After negotiating key partnerships with Algeria and Azerbaijan, Italy has strongly reduced its dependence on Russian gas to 10% of total gas imports (from a pre-war level of 40%). However, these diversified supply sources have been secured at very high prices. Hence, inflationary pressures have intensified and should only moderate gradually in 2023. Italian companies are therefore facing increased cost pressures, lower margins, and increased uncertainty, all of which will take a toll on capital investment. With businesses’ working capital needs becoming increasingly acute, corporate investment will slow down markedly. This is especially true for vital energy-intensive industries (paper, glass, construction, chemistry, ceramics, metal, and machine-tool manufacturing). Similarly, the erosion of purchasing power is expected to have noticeable adverse effects on consumption, which should contract in the first half of the year, then recover its pace as we head into 2024. Public investment, on the other hand, will remain resilient. Italy will still receive unprecedented financial support from the EU. Out of the EUR 750 billion of the NGEU fund, EUR 209 billion will be allotted to Italy (10.4% of 2019 GDP over 2021-2027), making it the single largest beneficiary in absolute terms. These funds are set to renovate the productive apparatus by funding the green transition, strengthening fiscal and digital infrastructures, human capital, and the social safety net. Tourism (13% of 2019 GDP) will continue to recover (albeit slower than in 2022). Still, the unfavorable price effect in commodity imports will dominate and negatively contribute to net exports. Owing to tight labor markets, the increase in unemployment should be limited compared with previous recessions.

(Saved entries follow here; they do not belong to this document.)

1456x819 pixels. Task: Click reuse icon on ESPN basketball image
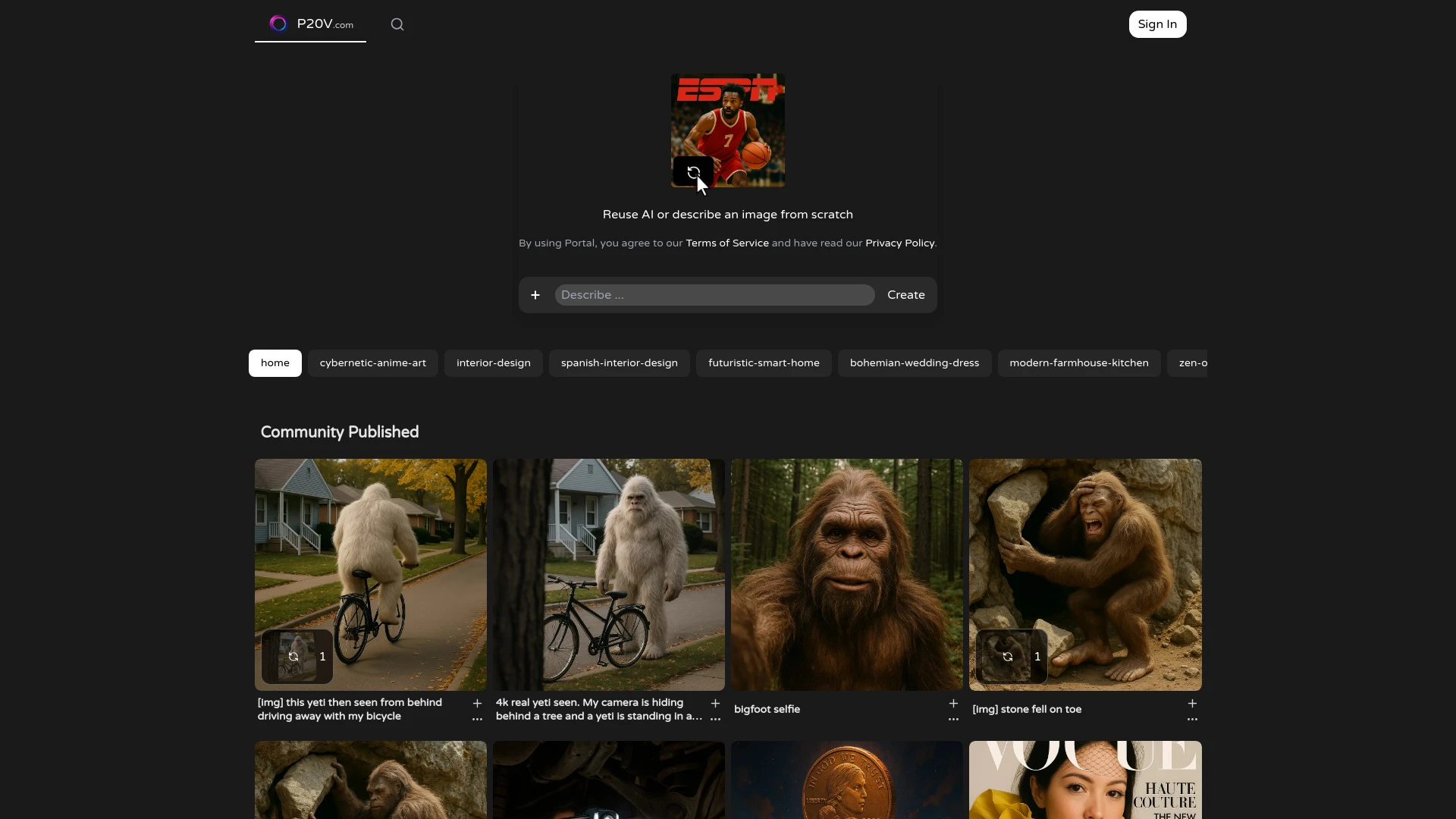[693, 172]
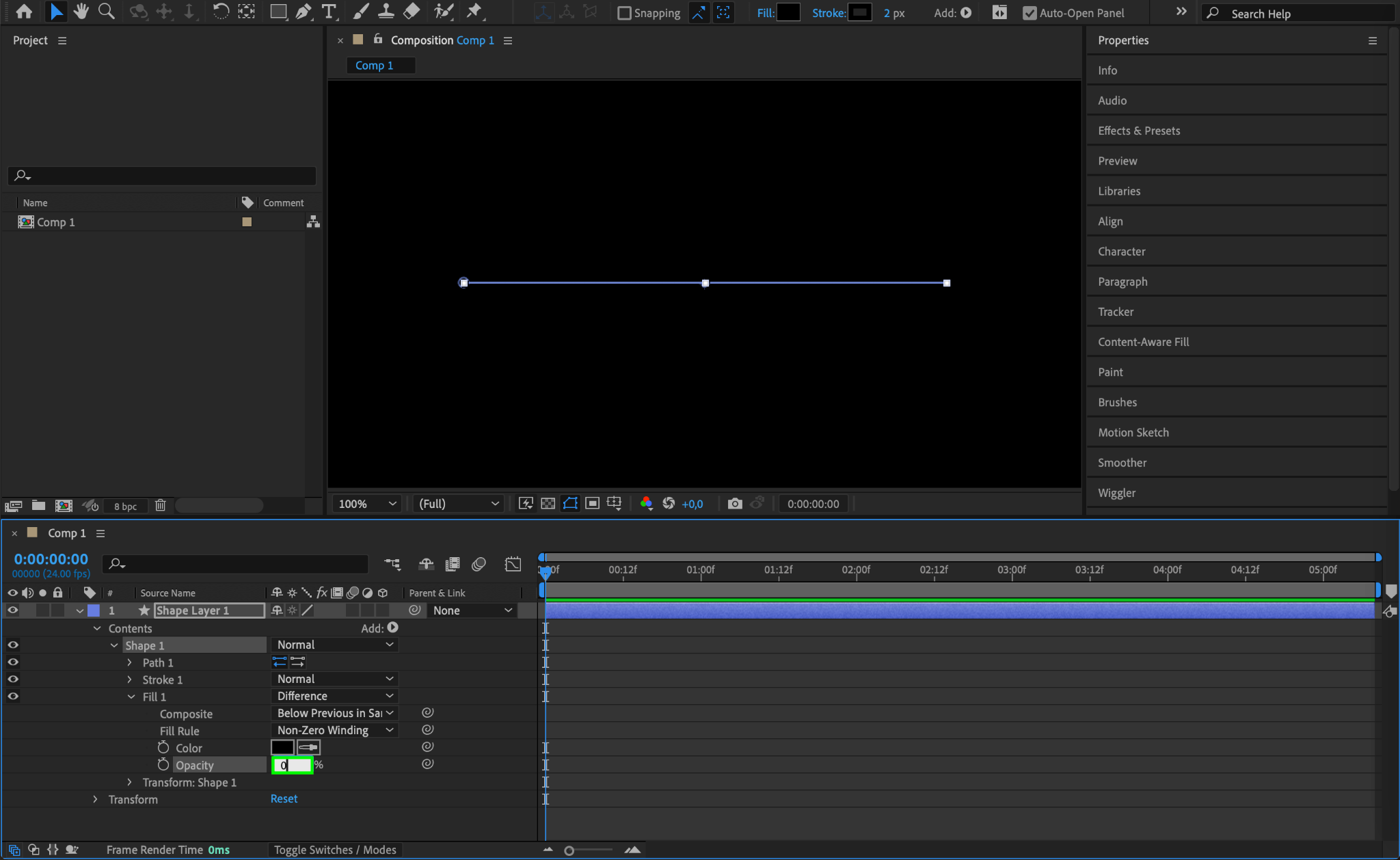This screenshot has height=860, width=1400.
Task: Click the Fill 1 black color swatch
Action: [x=282, y=747]

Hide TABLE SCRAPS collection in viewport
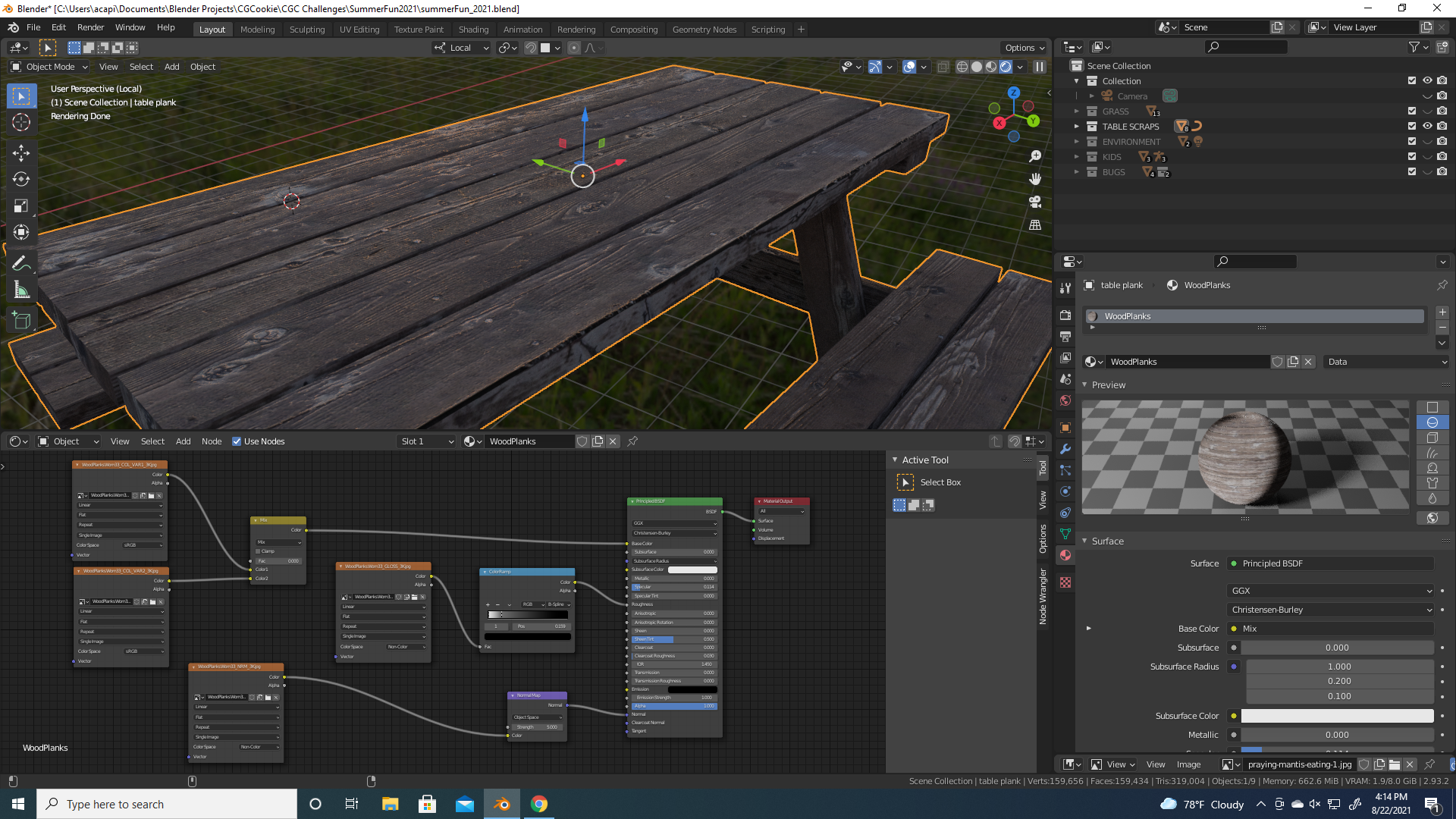point(1427,127)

  • Like other European nations strongly exposed to the energy crisis, Italy has deployed substantial deficit spending to shield consumers and businesses, whose cost (net of energy windfall taxes) is estimated at 3.1% of GDP. Most of the government’s intervention has come in tax credits, gas VAT reduction (22% to 5%), and specific subsidies to the most vulnerable sectors and households. Meloni’s 2023 budget is based on a continuation of the Draghi government’s approach in that it seeks a resolute response to the energy crisis while making efforts for fiscal consolidation. Out of the EUR 35 billion in new spending, EUR 21 billion is destined to support the energy bills of vulnerable households and firms. Conversely, the expensive citizen’s income scheme, the flagship measure of the weakened 5SM party, is set to be phased out gradually. The positive nominal GDP performance of 2022 and the inflationary boost to tax receipts will result in a continued fiscal deficit reduction. Nonetheless, the primary source of budgetary risk could result from the ECB’s reaction to rising inflation. Indeed, rising policy rates, the inflation premium, and growing concern among investors over government bonds increased debt servicing costs from 3.5% of GDP in 2021 to 4% in 2022. Italy’s remarkably high public debt ratio makes it highly sensitive to increases in sovereign yields. Any excessive rise in sovereign spreads should be contained by ECB bond buying, provided that the ruling government remains on good terms with the European Commission. Contingent liabilities of the state to the banking sector, estimated at around 15% of GDP, also represent a risk. Deterioration in the energy balance and the export contraction will shift the current account into a deficit. However, external vulnerabilities are low, with external liabilities mainly in Central Bank ratios.